Week 3, "Gradient Descent for Neural Networks"

Hello, I have a question regarding the “Formulas for Computing Derivatives” introduced around 7:11. Here, Dr. Ng mentioned that dz^[1] = W^[2]Tdz^[2] * g^[1]'(z^[1]). Can anyone explain where this came from?

Best regards,

1 Like

Hello @Juheon_Chu,

The idea is just chain-rule.

According to the left, you know how the cost depends on Z^[1]

image

then we can name the relevant derivatives:

However, we can’t just multiply them together because the chain-rule for matrices are not like the chain-rule for scalars that we have learnt in high school, but that does not stop us from finding out what each of those derivatives are:

So we basically get all of those terms needed for that final formula.

The final formula in the slide tells us

  • the correct order of those terms,
  • the need for transposing W^[2], and
  • the element-wise multiplication operator

as a result of chain-rule involving matrices.

If you have time, go through this post for an example of how matrix-based chain-rule is different from the usual scalar-based chain-rule. In fact, you will see why W has to be transposed and switch position with dZ. You can also use the same idea to prove that final formula but it is going to take some time ;).

Cheers,
Raymond

PS: You can add a backslash between ^ and [ when you type Z^[1] so that it can be displayed correctly. I corrected your post for you.

3 Likes

Hello @Juheon_Chu,

Sometimes people like to inspect the correctness of the formula by the shapes. For example, we can assign some shapes to the weights and the X:

And we copy these shapes to that formula and see if the maths should work out:

So, for example, if we didn’t transpose W, the matrix multiplication wouldn’t work. Of course, this is not a proof, and as I suggested, the proof will take some time.

Cheers,
Raymond

1 Like

Hello, @rmwkwok thanks for your explanation. I tried to follow this guideline by also forwarding to the link you provided, but unfortunately it is really hard to follow with my short level of understanding. However, I resonate with the point you made that dJ/dz[1] relates to those four different partial derivatives. Would you mind if there is any way to understand the “Matrix calculus” specifically applied to this context? I am terribly sorry for this even with your massive effort to craft this series of insightful instructions.


  1. 1 ↩︎

Hello @Juheon_Chu,

The purpose of sharing this toy example is as a reference for you to make your own example for the context you concern about.

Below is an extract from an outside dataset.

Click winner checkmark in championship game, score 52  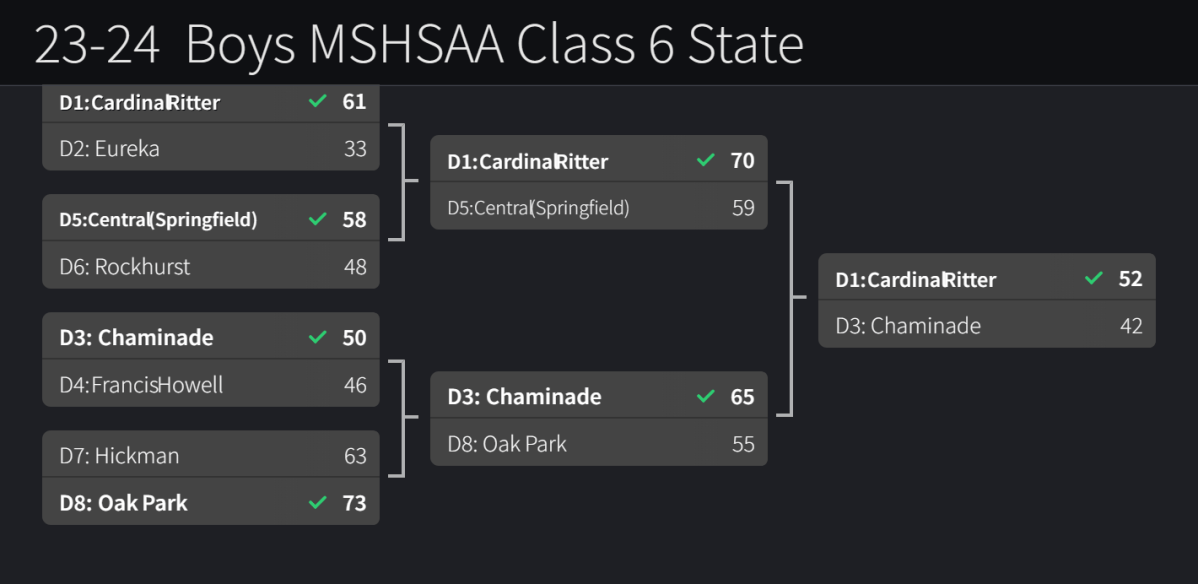pos(1094,278)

The key idea of my example is to establish the context with

  • the equations for L, Z, W and A (step 1 & 2)
  • some small matrices W and A for easy calculation (step 1)

Step 3 essentially expands any matrix multiplication that ends up with an equation with only scalars on both side. This is important, because, with only scalars, you can use scalar calculus.

Then, without loss of generality, you can examine one of the derivative of interest (step 4), and figure out a form (step 6) that will give you consistent result with step 4.

If you google “matrix calculus”, you will see tutorial PDFs by colleges like Imperial College London and University of Minnesota. They proved some rules for derivative with matrices, but behind the proofs, one core idea is to break things down to scalars like I did in step 3.

You might not be able to find the exact rule you are looking for in those PDFs, but you can modify my toy example to create one for your own.

This is a DIY process, @Juheon_Chu :wink: If you can’t google the exact needed rule out, I think it’s time for you to work your toy example out on a piece of paper. You write everything down clearly, do the calculations step-by-step, and it will bring you to good result! That’s why we learn maths! :wink:

Feel free to share your work like the way I did in those steps, so we can discuss it. Remember to use small and simple matrices, and better if no dimension’s size is larger than 2 so that we won’t get flooded by too many numbers and symbols. :wink:

Cheers,
Raymond

Thank you! I referenced to a pdf file that you mentioned, and here is a specific part that I am quoting from (D.25, D Matrix Calculus, Imperial College London).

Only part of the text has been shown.